Hardening tests and architecture evaluation
Performance of hardening tests for operating systems, servers (WIN & Linux), core systems, databases, and organizational services and infrastructures.
Architecture testing – testing the organization’s internal and external architecture. As part of these tests, environment separation will be reviewed, as will peripheral defenses of the organizational perimeter, communication with cloud environments (hybrid), interfaces between environments, and the location of the organizational systems, etc.
Examination and enhancement of organizational security systems
These tests will be carried out by consultants experienced in the world of professional information security product services. This, coupled with their experience in communication security, enables them to audit the method of adoption of organizational security systems and to provide an organization with an up-to-date picture of the quality of the adoption and implementation of the definitions and to ensure their resilience against information security threats as well as their compliance with common requirements and recommendations by various vendors.
Cyber attacks and Red Teams
Triad Security’s red teams will challenge an organization through targeted attacks along different, diverse vectors. These attacks will simulate a cyber event tailored especially for the organization. It will consist of realistic scenarios suited to the relevant threat profile being tested in an effort to evaluate the organization’s resilience or exposure to attacks of this kind.

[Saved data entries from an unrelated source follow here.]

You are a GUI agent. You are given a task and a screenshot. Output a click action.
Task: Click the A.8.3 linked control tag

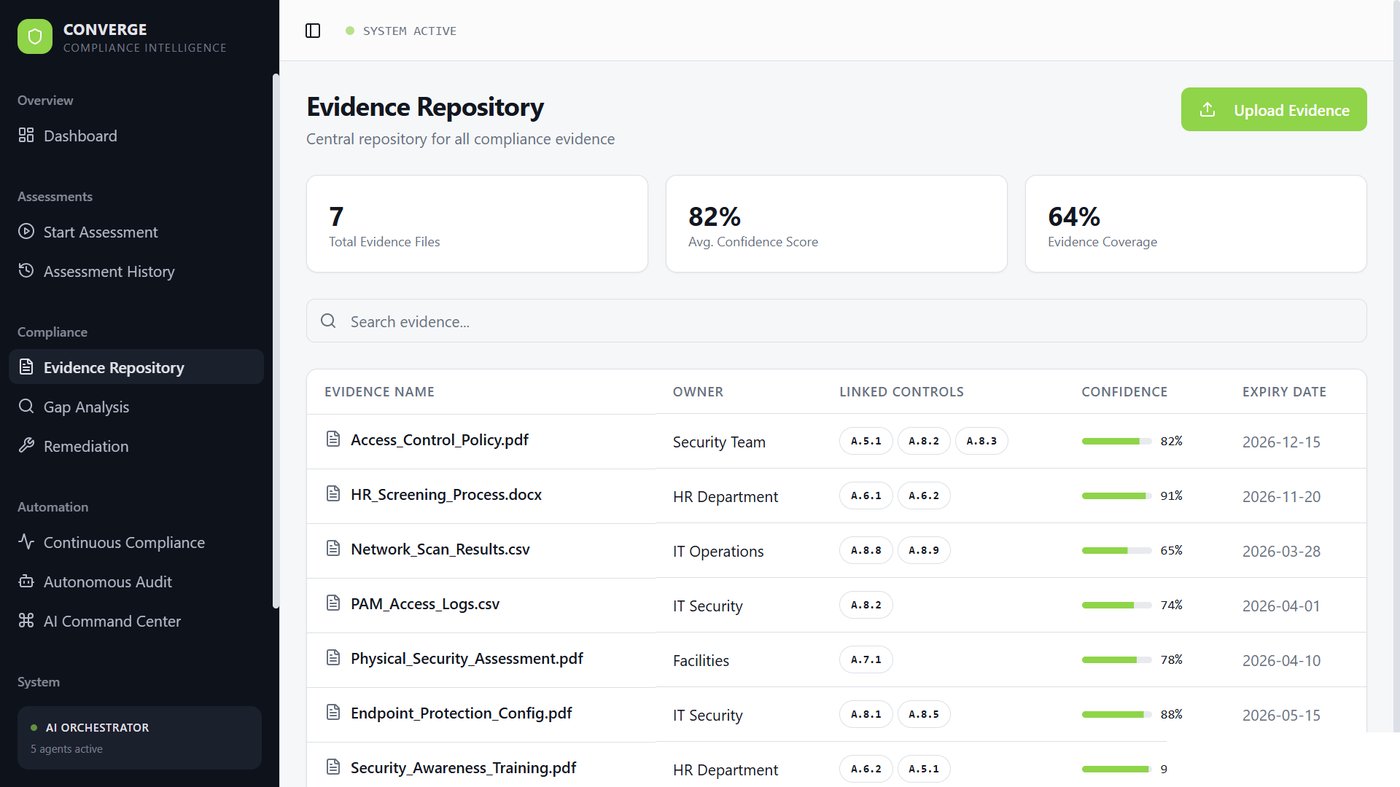click(981, 440)

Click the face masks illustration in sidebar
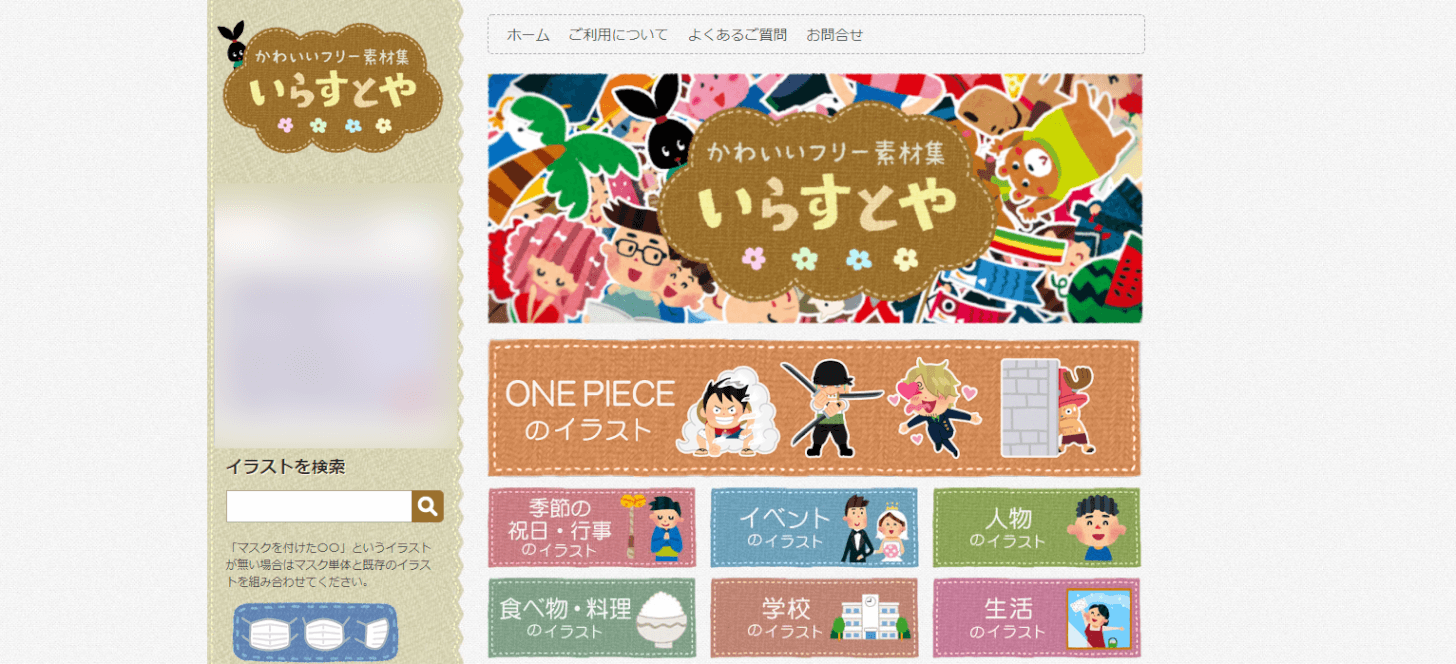[x=316, y=632]
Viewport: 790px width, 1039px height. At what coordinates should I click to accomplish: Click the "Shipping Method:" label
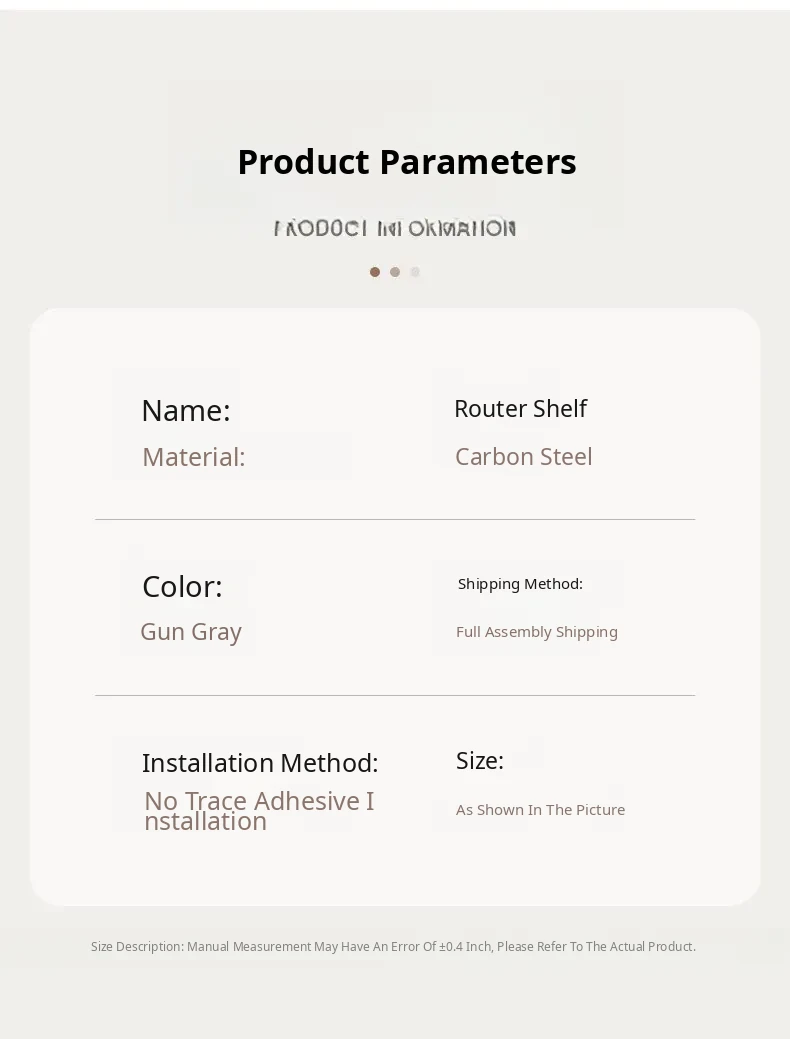[x=520, y=584]
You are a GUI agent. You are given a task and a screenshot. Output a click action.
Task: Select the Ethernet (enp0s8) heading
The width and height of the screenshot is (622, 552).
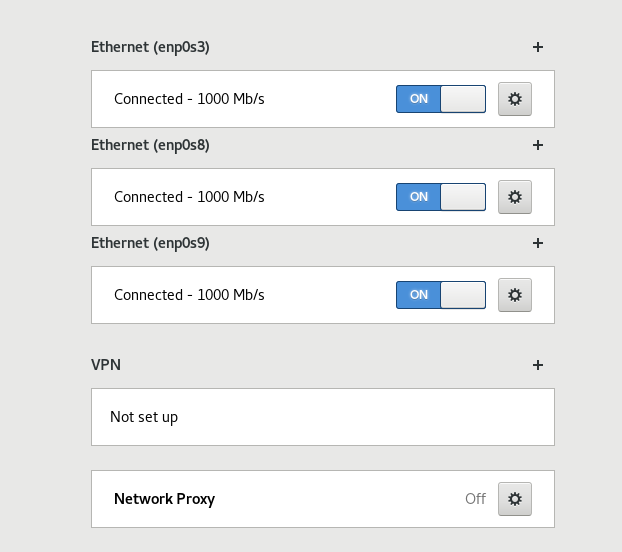(150, 145)
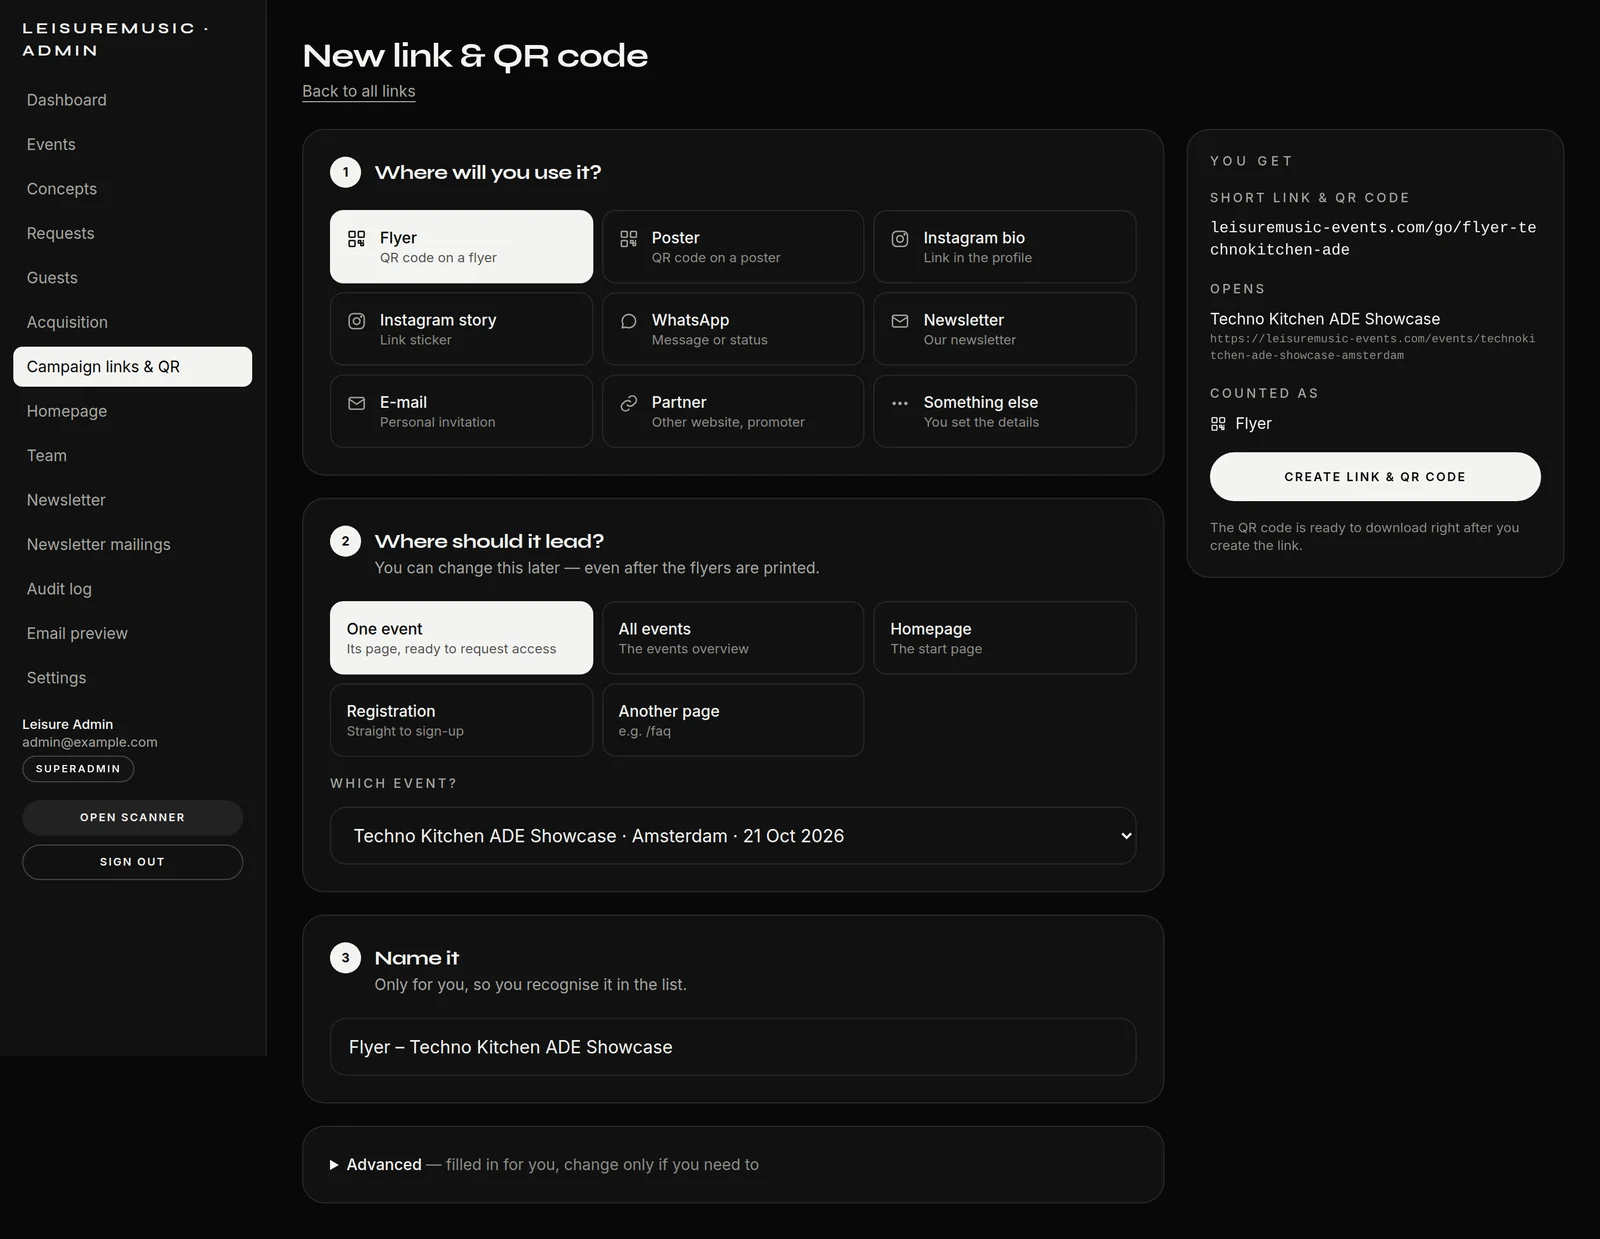Select Homepage as link destination
The height and width of the screenshot is (1239, 1600).
pos(1005,638)
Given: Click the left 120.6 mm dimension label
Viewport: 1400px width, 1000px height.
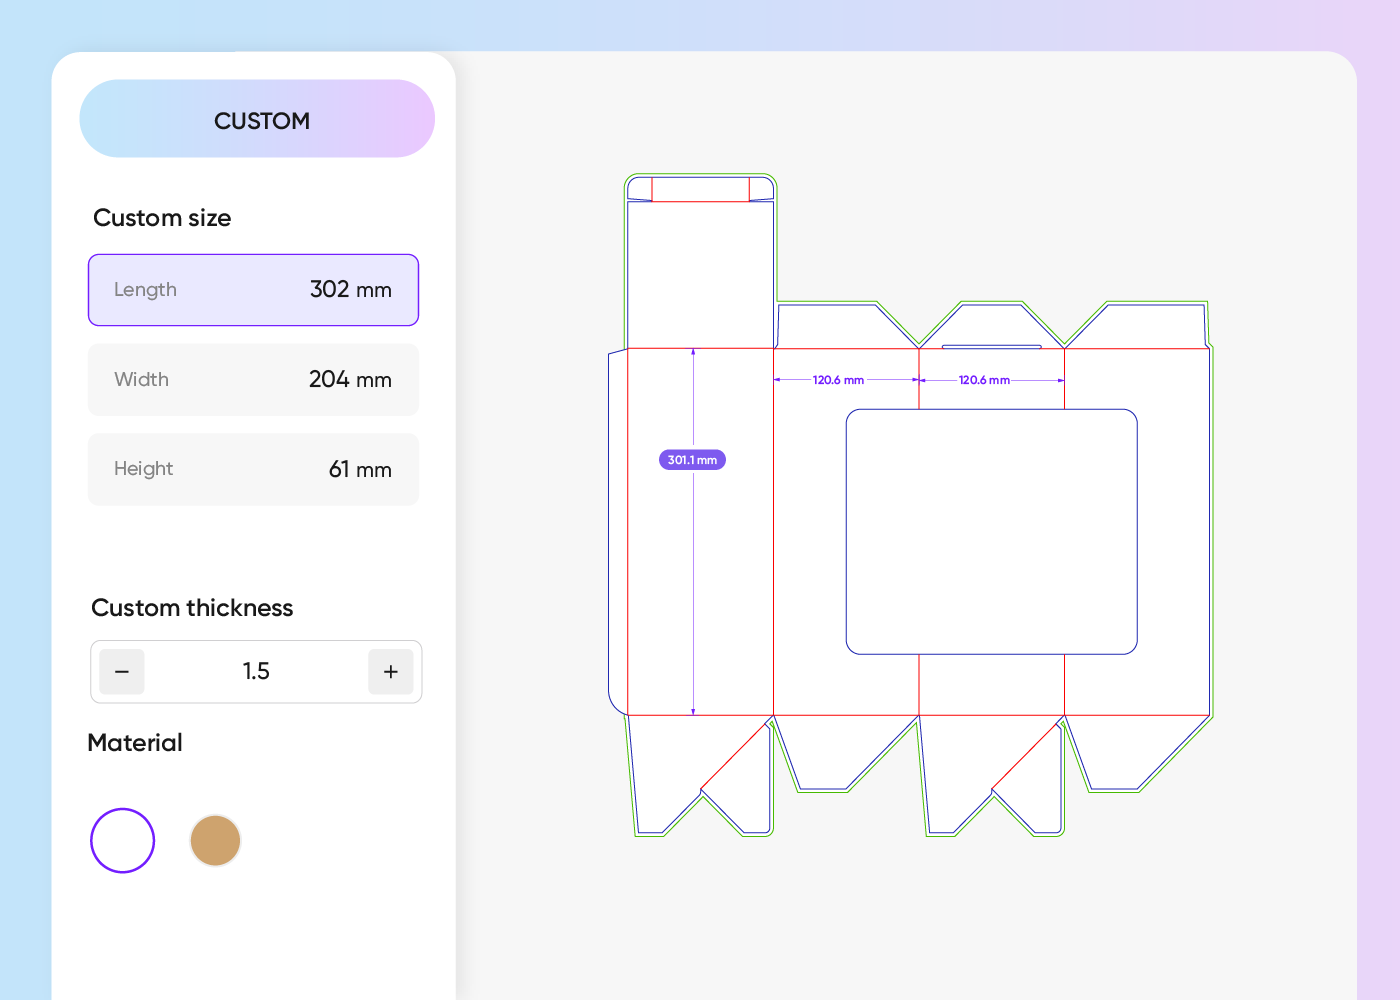Looking at the screenshot, I should (x=838, y=381).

The Triad Security red team continually gets updated on the latest attacks and vulnerabilities – this is part of the company’s everyday research effort. This research assists in enhancing the attacks, in exploiting new vulnerabilities and in maintaining the team’s skills.
End-to-end POC support
The POC is intended to facilitate selection of the most appropriate information security products for the organization and its specific needs. This support is intended to help the customer evaluate security products to the best possible effect – the products’ capabilities versus the requirements of the technology and of the business environment. Triad Security consultants will participate in each POC stage through to selection of the most appropriate product for the organization:
- Writing technology requirements for tenders – Triad Security consultants will write and specify the organization’s technology requirements chapter for tenders or for RFI/RFPs. This will all be done in complete coordination with the organization and in view of the needs that must be addressed.
In this stage, the internal evaluation document will be defined and the points to be allocated in accordance with the business and regulatory requirements to which the customer is subject. This will enable optimal selection of the security products which will deliver the greatest technological advantage.
- Selection of relevant products – evaluation of the products existing in the market and which comply with the organization’s requirements and constraints, as per the technologies chapter in the tender and definition of several relevant products for testing during the POC.
* Triad Security is a consulting firm. It is not dependent on, or affiliated with, specific products.
- Carrying out hands-on technological tests for the products – the Triad Security consultants will evaluate the information security products hands-on against the organization’s technological requirements, and will test their adoption and interaction with organizational systems using appropriate scenarios.
Option to set up a laboratory environment – setting up a laboratory environment at the customer’s offices in order to perform the audits while avoiding potential risks when adopting products for testing purposes and carrying out the audit outside the organizational network.